*Passage given*:
☆ ☆ ☆ ☆ ☆ ☆ ☆
Let $K\subset R^2$ be a convex body, i.e., a compact convex set with interior points. A plank $P$ is the region between a pair of parallel lines in $R^2$. Let us say that $P$ intersects $K$ properly provided that both boundary lines of $P$ intersect $K$.

Question: Let $K\subset R^2$ be a convex body with diameter $d$. Suppose there exists a measure $\mu$ on $K$ such that $\mu(P\cap K)$ is constant for all planks of some fixed width $0<h<d$ which properly intersect $K$. Must $K$ then be a disk?

A disk $D\subset R^2$ does indeed admit such a measure. Let $S\subset R^3$ be a sphere with $D$ as an equatorial disk, and $\mu$ be the measure on $D$ induced by the projection of $S$ (see the picture below which is from this paper of Kupavskii and Pach). Then $\mu$ will be plank invariant due to the Archimedes hatbox theorem.

                               Induced plank invariant measure on the disk

The motivation for the above question is that a positive answer here would yield a positive answer to this earlier question, on the Converse of the Archimedean property of the sphere, as follows.
☆ ☆ ☆ ☆ ☆ ☆ ☆
*Given material*:

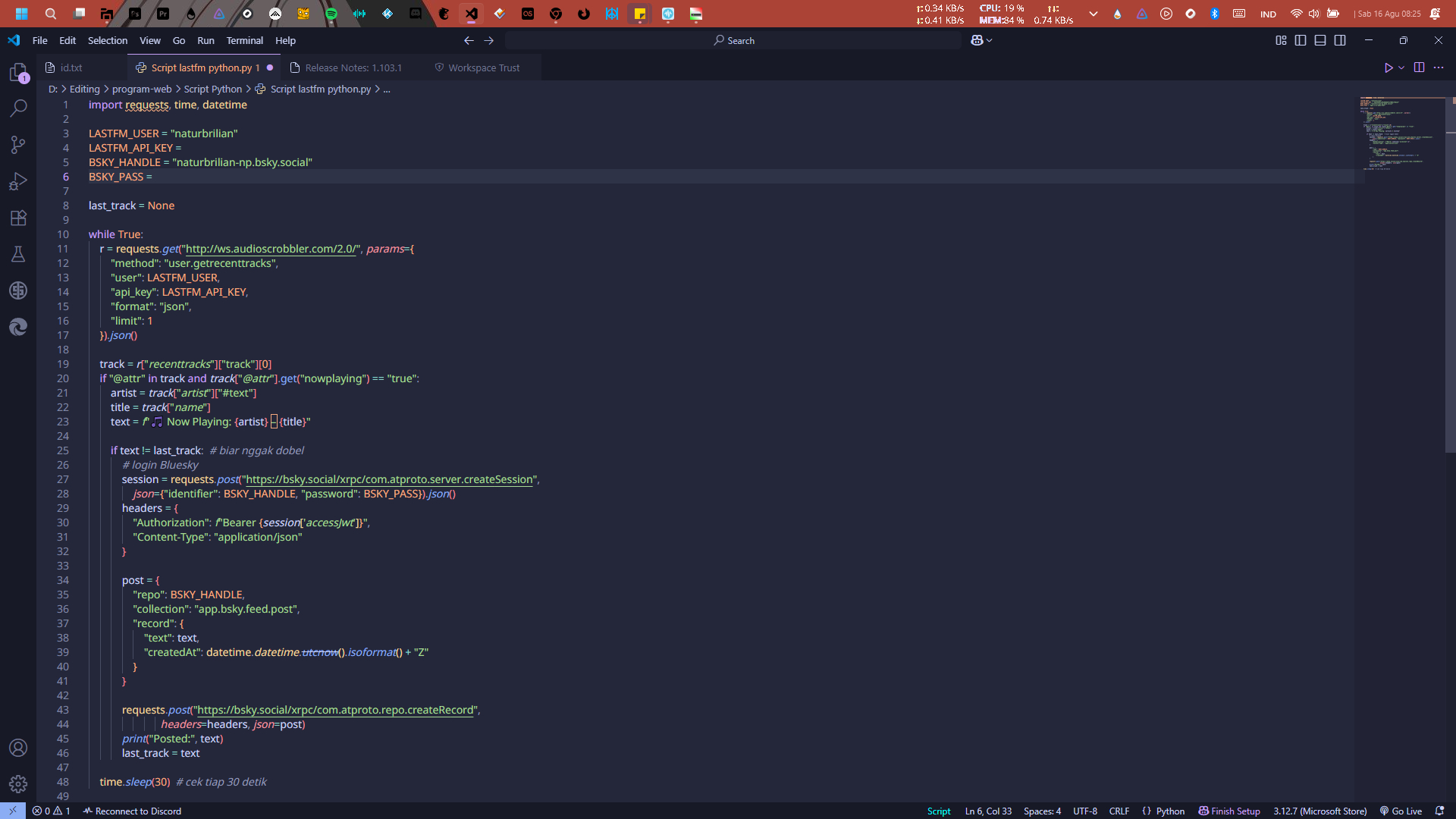This screenshot has height=819, width=1456.
Task: Open the Source Control view
Action: (x=18, y=145)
☆ ☆ ☆ ☆ ☆ ☆ ☆
*Exercise requirements*:
**a.** Answer each question from the passage on plank-invariant measures, one per line, marked the same way.
(i) What condition makes a plank intersect a convex body properly?
(ii) Which theorem makes the measure on the disk plank invariant?
(iii) How is the measure $\mu$ on the disk $D$ obtained?
**b.** Decide whether each statement agrees with the passage on plank-invariant measures. Answer yes or no, and quote the words that decide it.
(i) A convex body is required to have interior points.
(ii) In the question, the fixed plank width may equal the diameter of $K$.
(iii) The sphere used to build the measure on the disk lies in the plane.
**c.** Carry the passage on plank-invariant measures forward from the point where it stops.

*Replies*:
**a.**
(i) Both boundary lines of the plank intersect the body.
(ii) The Archimedes hatbox theorem.
(iii) It is induced by the projection of a sphere $S\subset R^3$ that has $D$ as an equatorial disk.

**b.**
(i) Yes: "a compact convex set with interior points"
(ii) No: "some fixed width $0<h<d$"
(iii) No: "Let $S\subset R^3$ be a sphere"

**c.**
Suppose that there exits a convex surface $S\subset R^3$ with the Archimedean slab invariant area property mentioned in the earlier question. Then the projection of $S$ into any plane would yield a convex body with the plank invariant property with respect to the induced measure. Hence the projection would be a disk, if the answer to the above question were yes, which would in turn imply that $S$ is a sphere (it is well-known that the sphere is the only convex surface with round projections).

For some results in the direction of the above problem see this paper of Gardner. Another nice paper discussing some relevant background and questions is the expository paper of King in the Monthly. More references can be found in the recent paper of Kupavskii and Pach mentioned above. Also see the answer to this related question asked earlier, and another similar question which has remained unanswered. Questions of this type have connections to Tarski's plank problem and an open question of Bang.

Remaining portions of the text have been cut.